# Instrução A:
No trecho sobre a infância na América Latina, quais são as divisões atravessadas pelas desigualdades? Liste todas.
# Instrução B:
Responda com base no trecho sobre a infância na América Latina:
(i) Qual é a nota distintiva da América Latina?
(ii) A que conselho está ligado o Grupo de Trabalho citado?
(iii) A que universidade está vinculada Gabriela Magistris?
# Instrução C:
Copie do trecho sobre a infância na América Latina tudo o que vai desde "IUniversidade de Buenos" até "infancia, América Latina.", sem mudar nada.

# Trecho selecionado:
# # #

On-line version ISSN 2318-9282

Desidades vol.5  Rio de Janeiro  2014

 

INFORMAÇÕES BIBLIOGRÁFICAS

 

A infância na (e a partir da) América Latina: produção, instituições e políticas de infância

“Pensar la infancia desde América Latina: un estado de la cuestión”, de Valeria Llobet (coord.)1

 

Gabriela MagistrisI

IUniversidade de Buenos Aires, Argentina.

 
Palavras-chave: Infância, Direito de crianças e adolescentes, Estudos sociais da infância, América Latina.
Palabras-clave: Infancia, Derechos de niños, niñas y adolescentes, Estudios sociales de infancia, América Latina.

 

 

Se há uma nota distintiva da América Latina é a da desigualdade. De fato, quando refletimos sobre a questão social nessa região, não se pode deixar de mencionar sua imersão em um contexto de potentes e persistentes desigualdades sociais, culturais, econômicas e étnicas; desigualdades que se conectam e se entrecruzam umas com as outras, atravessando diferentes divisões: classe social, idade, gênero, etnia. “Pensar a infância” implica, na verdade, não somente compreender as condições de existência e as significações sobre a infância, mas iluminar, ao mesmo tempo, a leitura sobre os processos sociais mais gerais. Produzir reflexões analíticas sobre a infância nos leva, desse modo, não só a uma análise sobre como emergem, produzem-se e se reproduzem as hierarquias sociais no interior dessa categoria social, mas também de que maneira se constituem os principais vetores de diferenciação social (Milanich, 2009). A divisão etária se transforma, assim, não em um eixo a mais a se levar em consideração, mas em um atravessamento sem o qual se tornará inócua a compreensão, com certa complexidade, do caráter de nossas sociedades contemporâneas. 

O presente livro é o resultado de um trabalho coletivo de uma rede de pessoas e instituições vinculadas ao Grupo de Trabalho do Clacso (Conselho Latino-americano de Ciências Sociais) denominado “Juventudes, Infâncias, Políticas, Culturas e Instituições Sociais na América Latina e no Caribe”2.

O trabalho reúne diversos artigos de pesquisadores dessa região que têm empregado um enorme esforço de reflexão e análise com respeito à conformação dos estudos da infância na (e a partir da) América Latina na atualidade. Não se trata de textos desconexos uns dos outros, ou que não se comunicam entre si; ao contrário, percebe-se  um tracejado de eixos articuladores vinculados com os contextos, modos de produção, instituições e políticas da infância na América Latina. Desse modo, constitui uma incalculável colaboração para a literatura regional, certamente escassa, sobre a questão social infantil, ao possibilitar uma perspectiva sociohistórica, crítica e contemporânea nesse continente, valendo-se das contribuições dos estudos e investigações precedentes3 e dando foco a alguns pontos nevrálgicos que constituem o núcleo das problemáticas sociais, vinculadas direta ou indiretamente à infância.

# # #

# Extrato de dados:
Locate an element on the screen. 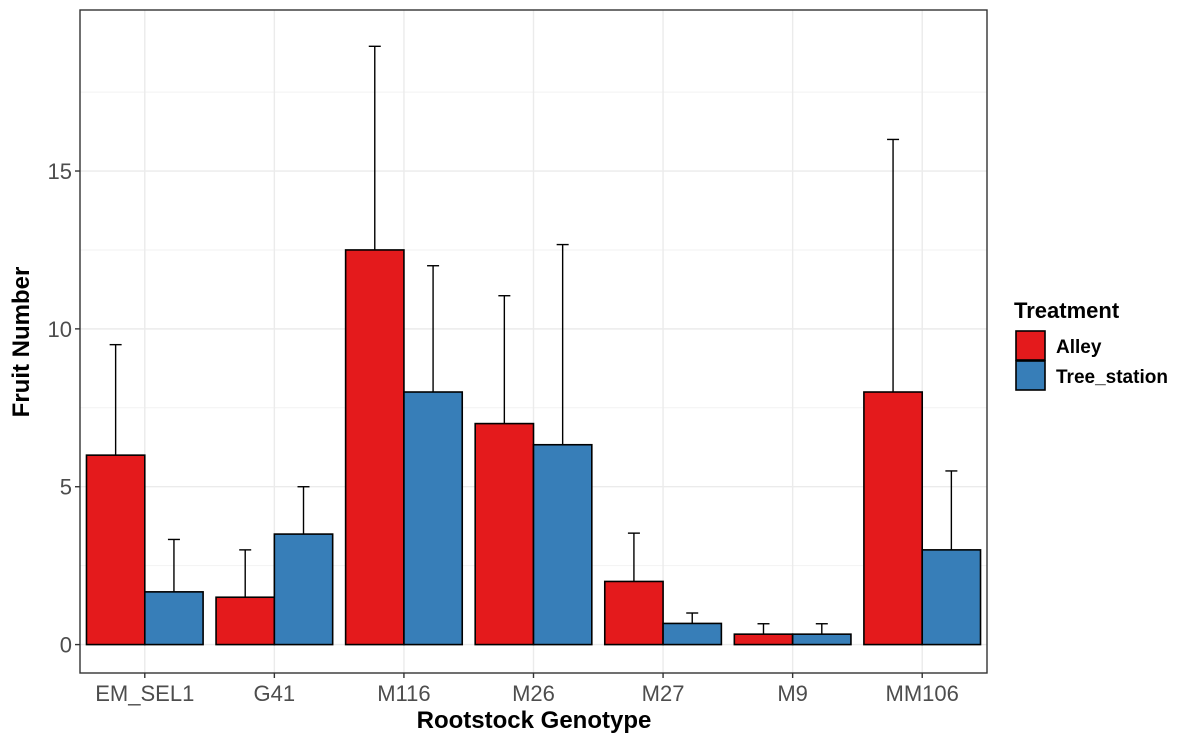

# # #

# Resposta escrita A:
classe social; idade; gênero; etnia

# Resposta escrita B:
(i) A desigualdade.
(ii) Ao Clacso (Conselho Latino-americano de Ciências Sociais).
(iii) À Universidade de Buenos Aires, Argentina.

# Resposta escrita C:
IUniversidade de Buenos Aires, Argentina.

 
Palavras-chave: Infância, Direito de crianças e adolescentes, Estudos sociais da infância, América Latina.
Palabras-clave: Infancia, Derechos de niños, niñas y adolescentes, Estudios sociales de infancia, América Latina.